Testo completo
OGH 4Ob93/98z
- Dokumenttyp: Entscheidungstext
- Entscheidungsdatum: 31.03.1998
Kopf
Der Oberste Gerichtshof hat durch den Senatspräsidenten des Obersten Gerichtshofes Dr.Kodek als Vorsitzenden und durch den Hofrat des Obersten Gerichtshofs Dr.Graf, die Hofrätinnen des Obersten Gerichtshofs Dr.Griß und Dr.Schenk sowie den Hofrat des Obersten Gerichthofs Dr.Vogel als weitere Richter in der Rechtssache der klagenden Partei B***** GmbH, ***** vertreten durch Dr.Gerhard Engin-Deniz Dr.Christian Reimitz, Rechtsanwälte OEG in Wien, wider die beklagte Partei C***** GmbH, ***** vertreten durch Schönherr Barfuss Torggler Partner, Rechtsanwälte in Wien, wegen Unterlassung (Streitwert S 920.000,--), Rechnungslegung (Streitwert S 40.000,--) und Urteilsveröffentlichung (Streitwert S 40.000,--; Gesamtstreitwert S 1 Mio), infolge außerordentlicher Revision der klagenden Partei gegen das Urteil des Oberlandesgerichtes Linz als Berufungsgericht vom 12.Jänner 1998, GZ 3 R 263/97k-30, den
Beschluß
gefaßt:
Spruch
Die außerordentliche Revision der klagenden Partei wird gemäß § 508 a Abs 2 ZPO mangels der Voraussetzungen des § 502 Abs 1 ZPO zurückgewiesen (§ 510 Abs 3 ZPO).
Begründung
Begründung:
Die Verkehrsgeltung zugunsten der klagenden Partei ist für das Produkt "2-Phasen-Tabs in rechteckiger Form in den Farben weiß-blau" (aufgrund der Gutachten Beilagen./P und V) in völlig unverpacktem Zustand begutachtet und von den Vorinstanzen festgestellt worden. Da es aber darauf ankommt, wie das Produkt auf den Markt kommt (dort dargeboten wird) und das Produkt eben dort immer nur in Folien mit dem Aufdruck der Markennamen "calgon" bzw "claro" und überdies in Schachteln präsentiert wird, kommt im Sinne der vertretbaren Auffassung der Vorinstanz Verkehrsgeltungsschutz nach § 9 Abs 3 UWG nicht in Betracht. Die behauptete mittelbare Verwechslungsgefahr (in der Richtung, daß tatsachenwidrig wirtschaftliche, geschäftliche oder organisatorische Nahebeziehungen der Streitteile angenommen werden könnten) ist daraus nach mit den Grundsätzen der Rechtsprechung des Obersten Gerichtshofes im Einklang stehenden Auffassung der Vorinstanz nicht abzuleiten.

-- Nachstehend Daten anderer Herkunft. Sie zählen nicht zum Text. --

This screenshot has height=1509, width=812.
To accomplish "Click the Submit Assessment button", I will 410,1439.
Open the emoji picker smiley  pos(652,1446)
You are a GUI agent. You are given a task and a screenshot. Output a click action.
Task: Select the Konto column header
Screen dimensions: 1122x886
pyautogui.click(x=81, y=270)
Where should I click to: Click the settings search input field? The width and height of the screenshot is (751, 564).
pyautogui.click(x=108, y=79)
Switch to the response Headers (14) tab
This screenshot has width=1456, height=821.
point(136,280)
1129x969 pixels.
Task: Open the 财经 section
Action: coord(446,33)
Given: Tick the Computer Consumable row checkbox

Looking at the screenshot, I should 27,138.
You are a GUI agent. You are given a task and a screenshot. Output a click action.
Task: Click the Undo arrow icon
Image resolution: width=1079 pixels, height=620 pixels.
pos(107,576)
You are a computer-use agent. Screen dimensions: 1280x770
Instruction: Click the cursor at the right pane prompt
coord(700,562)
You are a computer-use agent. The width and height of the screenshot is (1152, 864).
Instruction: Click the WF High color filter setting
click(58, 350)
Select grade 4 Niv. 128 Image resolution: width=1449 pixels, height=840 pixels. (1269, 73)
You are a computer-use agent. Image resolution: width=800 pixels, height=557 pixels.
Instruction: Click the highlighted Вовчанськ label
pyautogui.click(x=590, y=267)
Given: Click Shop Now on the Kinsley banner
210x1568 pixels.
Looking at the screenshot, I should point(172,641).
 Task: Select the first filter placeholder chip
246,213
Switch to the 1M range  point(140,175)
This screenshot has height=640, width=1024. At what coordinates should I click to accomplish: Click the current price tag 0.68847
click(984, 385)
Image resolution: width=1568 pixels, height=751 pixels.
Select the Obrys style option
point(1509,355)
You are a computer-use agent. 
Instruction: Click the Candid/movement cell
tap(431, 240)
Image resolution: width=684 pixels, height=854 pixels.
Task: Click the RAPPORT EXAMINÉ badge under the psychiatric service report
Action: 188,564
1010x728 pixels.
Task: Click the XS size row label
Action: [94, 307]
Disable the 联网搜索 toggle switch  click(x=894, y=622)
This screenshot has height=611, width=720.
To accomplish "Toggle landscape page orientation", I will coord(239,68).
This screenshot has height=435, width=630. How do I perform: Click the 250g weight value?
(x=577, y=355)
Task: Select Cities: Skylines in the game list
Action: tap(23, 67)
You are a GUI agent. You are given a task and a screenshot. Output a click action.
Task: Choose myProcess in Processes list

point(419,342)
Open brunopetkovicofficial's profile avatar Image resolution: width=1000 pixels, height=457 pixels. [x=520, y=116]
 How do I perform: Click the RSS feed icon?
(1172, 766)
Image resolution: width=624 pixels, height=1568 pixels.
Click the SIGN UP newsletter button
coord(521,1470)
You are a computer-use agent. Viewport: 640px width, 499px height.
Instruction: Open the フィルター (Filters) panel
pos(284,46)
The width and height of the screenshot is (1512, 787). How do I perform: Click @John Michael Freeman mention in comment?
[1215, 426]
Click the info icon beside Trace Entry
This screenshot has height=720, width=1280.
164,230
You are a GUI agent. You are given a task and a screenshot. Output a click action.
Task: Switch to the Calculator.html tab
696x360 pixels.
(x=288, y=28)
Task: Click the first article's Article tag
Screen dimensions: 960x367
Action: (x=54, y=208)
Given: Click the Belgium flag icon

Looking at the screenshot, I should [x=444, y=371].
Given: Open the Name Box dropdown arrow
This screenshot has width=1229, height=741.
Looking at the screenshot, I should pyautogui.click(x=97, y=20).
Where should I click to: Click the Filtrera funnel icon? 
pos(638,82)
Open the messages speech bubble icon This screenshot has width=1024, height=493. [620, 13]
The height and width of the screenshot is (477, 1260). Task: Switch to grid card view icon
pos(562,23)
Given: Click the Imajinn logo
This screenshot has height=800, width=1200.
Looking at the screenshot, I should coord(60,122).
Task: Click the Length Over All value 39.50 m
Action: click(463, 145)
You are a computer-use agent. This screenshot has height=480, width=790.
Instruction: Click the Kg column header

Die Beurteilung der Vorinstanz, daß nach dem Gesamteindruck der beiden Verpackungen Blg A und D keine verwechslungsfähige Nachahmung der inkriminierten Verpackung vorliegt, ist in den zutreffend dargelegten Grundsätzen der Rechtsprechung gedeckt und auch nicht als krasse Fehlbeurteilung im Einzelfall zu erkennen.
Angesichts der doch erheblich abweichenden Gestaltung der beanstandeten Verpackungen und der mit dem Markenwortlaut bedruckten "Tabs-Folien" kann trotz weitgehend übereinstimmender Produkteigenschaften - die wohl im vorliegenden Fall auch rein technisch bedingt sein werden, weil die angekündigte und vom Verkehr erwartete Wirkungsweise des Produkts vorgegeben ist - doch nicht von einer schmarotzerischen Ausbeutung der Arbeitsergebnisse (Entwicklungskosten, Werbungskosten usw) der klagenden Partei die Rede sein. Die Verneinung dieser Frage bedeutet keine im Interesse der Rechtssicherheit wahrzunehmende Fehlbeurteilung.